In vitro lymphocyte responses to HBV antigens
PBMCs were isolated by Ficoll density gradient centrifugation (Sigma, St Louis, MO, USA) and resuspended in complete RPMI-1640 medium (Cambrex Bio Sciences Walkersville, Inc., Walkersville, MD, USA) supplemented with 2 mM L-glutamine (Cambrex Bio Sciences Walkersville, Inc.), 1% non-essential amino acids (Cambrex Bio Sciences Walkersville, Inc.), 10% human AB serum (Sigma) and antibiotics penicillin (100 U/ml) and streptomycin (100 µg/ml) (both from Cambrex Bio Sciences Walkersville, Inc.). PBMCs were seeded at 1×106 cells/ml in a 48-well culture plate (Corning Inc., Corning, NY, USA) with 10 µg/ml phytohemagglutinin mitogen (PHA-L; Sigma), 10 µg/ml recombinant HBsAg, 10 µg/ml rHBcAg127 and 10 µg/ml rHBcAg145 (in the same well) or medium alone. Following a 72-h incubation at 37 °C in a humidified CO2 (5%) incubator, culture supernatants were collected and stored at −20 °C until use.
Cytokine quantification
The levels of IFN-γ were determined by sandwich ELISA using a commercial kit (BD Biosciences, San Diego, CA, USA) according to the manufacturer's instructions. The detection limit of the assay was 4 pg/ml.
The levels of IL-2, IL-5, IL-6 and IL-10 in the supernatants of cultured PBMCs were assessed by flow cytometry using the human cytometric bead array as per the manufacturer's instructions (BD Biosciences, San Jose, CA, USA). Briefly, capture bead populations with distinct fluorescence intensities were coated with cytokine-specific capture antibodies. Volumes of 50 µl of the recombinant standards or supernatants, 50 µl of phycoerythrin-conjugated detection antibodies and 50 µl of the mixed-bead population were mixed and incubated for 3 h. The newly formed sandwich complexes were then washed, and the sample data were acquired on a FACSCalibur with BD Cytometric Bead Array Software (BD Biosciences). Cytokine concentrations were quantified using FACSDiva and FCAP Array software.
Statistical analysis
Differences in numeric variables between groups were analyzed by the non-parametric Mann–Whitney test with two-tailed P values. Results were expressed as mean±standard error of the mean, and a P value of <0.05 was considered statistically significant. Statistical calculations were performed using the GraphPad Prism Software (version 3) program.
Results
Population description
The study population consisted of 23 neonatal subjects born to HBsAg+/HBeAg− mothers who were followed during their first 7 months of life for a total of 46 observations (Supplementary Figure 1). Neonates of 24 healthy mothers served as controls. Perinatal viremia was detected in 54.3% of carrier mothers with a median viral load of 3.6±3.4 log10 copies/ml on the day of delivery. All infants remained HBsAg− and had anti-HBs antibody levels above 10 IU/l at the age of 7 months.

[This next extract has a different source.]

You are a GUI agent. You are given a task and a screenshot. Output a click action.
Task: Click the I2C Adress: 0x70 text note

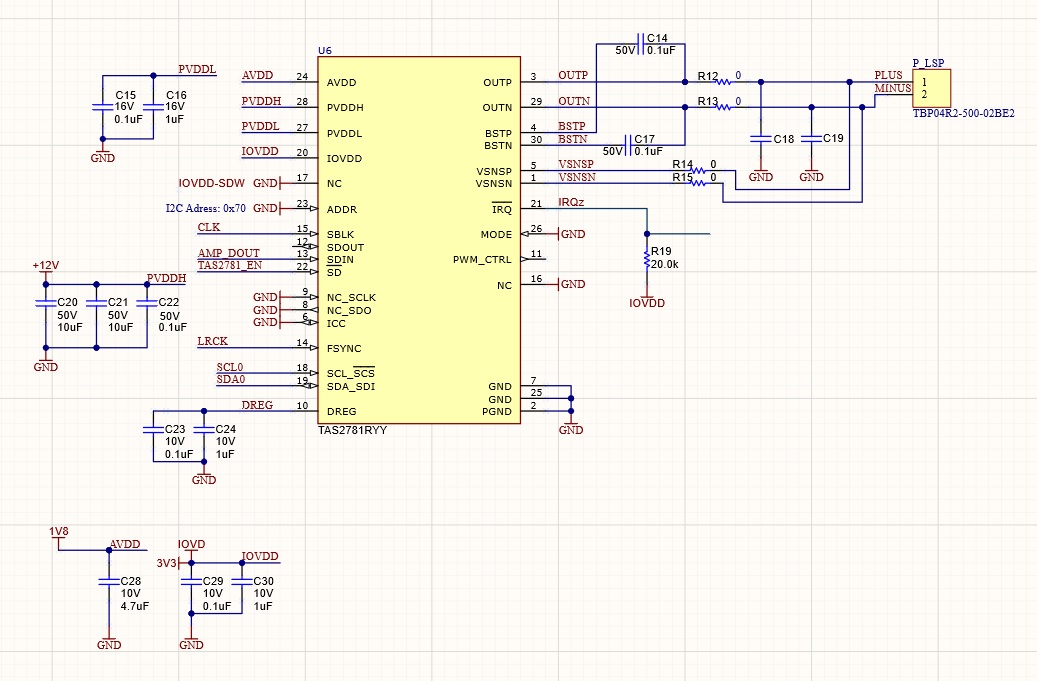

Cytokine responses against HBV antigens
Spontaneous and mitogen (PHA)-induced cytokine secretion was comparable among subjects and controls at all ages (Figure 1a). Cytokine responses against PHA, HBcAg and HBsAg were similar between neonates born to viremic and non-viremic mothers as well as to control neonates (P>0.005).
IFN-γ production following HBcAg stimulation in the subject group was higher than that in the control group, but this difference was not significant (P>0.05). Although controls were born to HBV-negative mothers, low but detectable IFN-γ secretion in HBcAg-treated cells was seen in eight out of 24 individuals; the magnitude of these responses was below 20 pg/ml (Figure 1b). This phenomenon was attributed to bacterial contamination because HBcAg was E. coli derived and was >95% pure. To avoid false-positive results, only subjects that responded with >20 pg/ml IFN-γ production were considered to have positive HBcAg-specific responses. Figure 2 shows IFN-γ production from the subjects that responded to HBcAg. When these responses were compared to those of age-matched controls, differences were statistically significant at birth, 1 and 6 months of age (P=0.0039, P=0.0022 and P=0.0129, respectively). The responses to HBcAg were not correlated with maternal viremia in the subject group.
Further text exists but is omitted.